Después de unas cuantas copas, al llegar a casa de madrugada, no es tan difícil confundirse de piso en el ascensor y pulsar sin querer el trece, aunque yo sepa muy bien desde pequeñita que vivo en el tercer piso.

Pues justo eso es lo que me ha pasado, y para no desaprovechar el viaje, ya he hecho una parada en esta azotea que vigila toda la ciudad. Me he quedado aquí arriba con mis zapatos de charol rojo colgando del otro lado, por encima de un mar de luciérnagas que sé que está lleno de amores canallas y bares de esos que aun repletos de gente, son capaces de hacerte sentir muy muy sola.
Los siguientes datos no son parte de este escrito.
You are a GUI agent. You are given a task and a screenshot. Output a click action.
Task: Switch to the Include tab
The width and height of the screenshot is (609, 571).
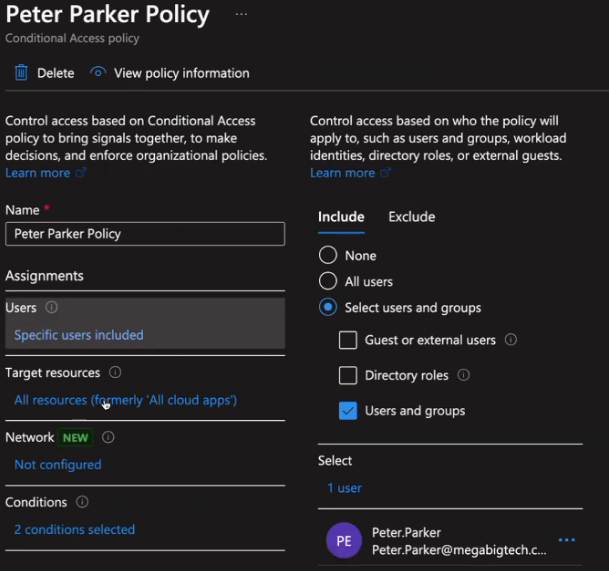[341, 217]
Un mar lleno de calles que sólo iluminaron por si nosotros pasábamos y nos entreteníamos besándonos, y también llena de ti, que estarás en alguno de los pixeles de esta panorámica, todavía borracho con tus amigos. Es una fotografía llena de mis pocas ganas de dormir y de mis ojos muy abiertos para no perderme nada, llena de quienes dicen que todo está bien, pero nos acristalaron aquel puente para no poder suicidarnos, llena además, de las últimas llamadas perdidas, (perdidísimas) que recibe mi teléfono y suenan a “al final no has venido”; todas de mis amigos, de los que esta ciudad también está llena y yo desde aquí arriba, empiezo a echar de menos. Ciudad llena de kioscos y cafeterías que no tardarán en abrir, y llena, en definitiva, de la luz del ascensor que todavía me espera, que al final me baja hasta casa, y se queda haciendo guardia en el tercero, mientras me meto en la cama, llena de miedo a perderte.